Our interdisciplinary program is one of the largest in the College of Arts and Sciences. The program integrates the biological, physiological, medical, and behavioral sciences as they relate to physiological responses to exercise and other aspects of human health.
The Bachelor of Science in Health and Exercise Science is designed to train students who plan to work in the health, fitness, and sports fields or to prepare students for graduate studies in Health and Exercise Science or related fields. The undergraduate program consists of a single core curriculum emphasizing applied science and professional preparation in combination with an elective block sufficiently broad to allow students to develop strong preparation in an area of personal interest related to health and exercise. A minor in Health and Exercise Science is also available at the undergraduate level for non-HES majors.

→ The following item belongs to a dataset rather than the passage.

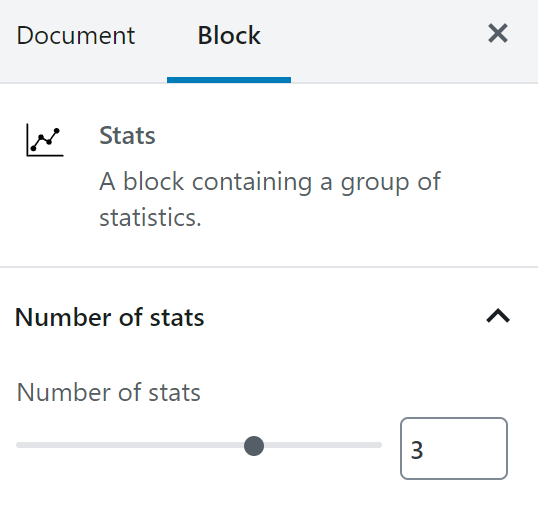Click the Stats block line-chart icon
Screen dimensions: 538x522
(x=45, y=140)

What is Exercise Physiology
Exercise physiology is both a basic and an applied science that describes, explains, and uses the body’s responses to acute exercise and its adaptation to chronic training in order to maximize human physical potential. Exercise physiology attempts to understand how the basic physiological functioning of the human body is modified by short-term and long-term physical activity, as well as inactivity, and the mechanisms responsible. By studying exercise physiology, students should be better able to apply the results from scientific research in order to maximize health, rehabilitation, and/or athletic performance in a variety of populations.
What is Health Promotion
Health promotion is a discipline that seeks to improve the health of individuals and communities through education, behavioral change and environmental improvement. Health promotion draws from a number of complementary disciplines, such as psychology, sociology, the biological and clinical sciences, and business (marketing and management) to help individuals and communities change their behaviors and improve their environments. In short, health promotion is “the process of enabling people to increase control over and to improve their health” (Ottawa Charter, First International Conference of Health Promotion, 1986).